Supervised hierarchical clustering using CART

The size and complexity of current data mining data sets have eclipsed the limits of traditional statistical techniques. Such large datasets frequently require some form of cluster analysis, usually in the form of a hierarchical cluster analysis. However the implementation of a traditional hierarchical scheme on large datasets requires an additional cluster validation analysis. Classification and Regression Trees (CART) are a non-parametric regression and classification technique that have become popular within the biotechnology and ecological fields. CARTs intuitive interpretation, and ability to handle large datasets make it easily accessible to the non-statistician by presenting the statistical relationships found in the form of a binary tree. This paper proposes a supervised clustering algorithm capable of finding real clusters within large datasets by using CART as a means of filtering the clusters found using any hierarchical technique.

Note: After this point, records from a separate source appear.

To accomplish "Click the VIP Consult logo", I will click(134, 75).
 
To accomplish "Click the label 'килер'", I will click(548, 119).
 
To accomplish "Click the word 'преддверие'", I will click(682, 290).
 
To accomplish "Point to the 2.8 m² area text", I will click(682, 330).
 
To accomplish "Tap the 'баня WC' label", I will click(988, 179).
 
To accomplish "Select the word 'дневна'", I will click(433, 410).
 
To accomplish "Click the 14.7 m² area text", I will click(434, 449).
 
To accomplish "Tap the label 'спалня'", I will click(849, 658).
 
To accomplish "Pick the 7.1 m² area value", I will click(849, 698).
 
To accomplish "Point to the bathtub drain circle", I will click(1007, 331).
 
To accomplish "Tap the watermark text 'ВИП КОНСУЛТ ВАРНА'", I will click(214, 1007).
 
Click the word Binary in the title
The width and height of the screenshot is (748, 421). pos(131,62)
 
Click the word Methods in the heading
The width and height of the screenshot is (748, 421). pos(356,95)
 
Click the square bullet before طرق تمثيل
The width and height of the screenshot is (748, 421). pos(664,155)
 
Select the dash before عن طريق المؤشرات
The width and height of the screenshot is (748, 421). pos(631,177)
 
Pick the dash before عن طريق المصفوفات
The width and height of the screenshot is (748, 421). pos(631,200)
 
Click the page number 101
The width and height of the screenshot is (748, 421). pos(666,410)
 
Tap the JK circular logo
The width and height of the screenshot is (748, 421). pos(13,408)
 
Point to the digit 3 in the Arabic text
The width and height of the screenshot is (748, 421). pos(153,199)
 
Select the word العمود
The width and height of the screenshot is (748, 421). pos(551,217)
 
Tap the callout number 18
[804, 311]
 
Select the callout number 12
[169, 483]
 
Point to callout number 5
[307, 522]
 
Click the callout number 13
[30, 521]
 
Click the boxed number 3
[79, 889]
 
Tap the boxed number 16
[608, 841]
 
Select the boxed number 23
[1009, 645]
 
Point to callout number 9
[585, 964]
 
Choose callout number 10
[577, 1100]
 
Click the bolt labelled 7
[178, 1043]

The supervision performed by CART acts as a filter of the results from a hierarchical cluster analysis by merging or removing poorly defined groups. It is common practice to validate a cluster analysis using descriminant analysis, however this assumes that the correct number of clusters is known. CART implements a selective classification of groups allowing for some groups not to be explicitly classified, a feature not supported by standard descriminant analysis. This selective classification acts in two fold, firstly by filtering or merging clusters that are not validated by the data, and secondly, as a relationship model for the clusters found and provides statistical measures of certainty over the analysis. An example of this method is presented using Sea Surface Temperatures (SST). This is an ideal choice as very little statistical cluster analysis has been implemented on this dataset, yet knowledge of such structure is in high demand. The analysis is performed for one month November for the years 1940 through to 2002, where some of the most useful variation is expected. The supervised clustering technique successful extracted seven meaningful clusters, which predicted with a cross-validated classification rate of 0.50.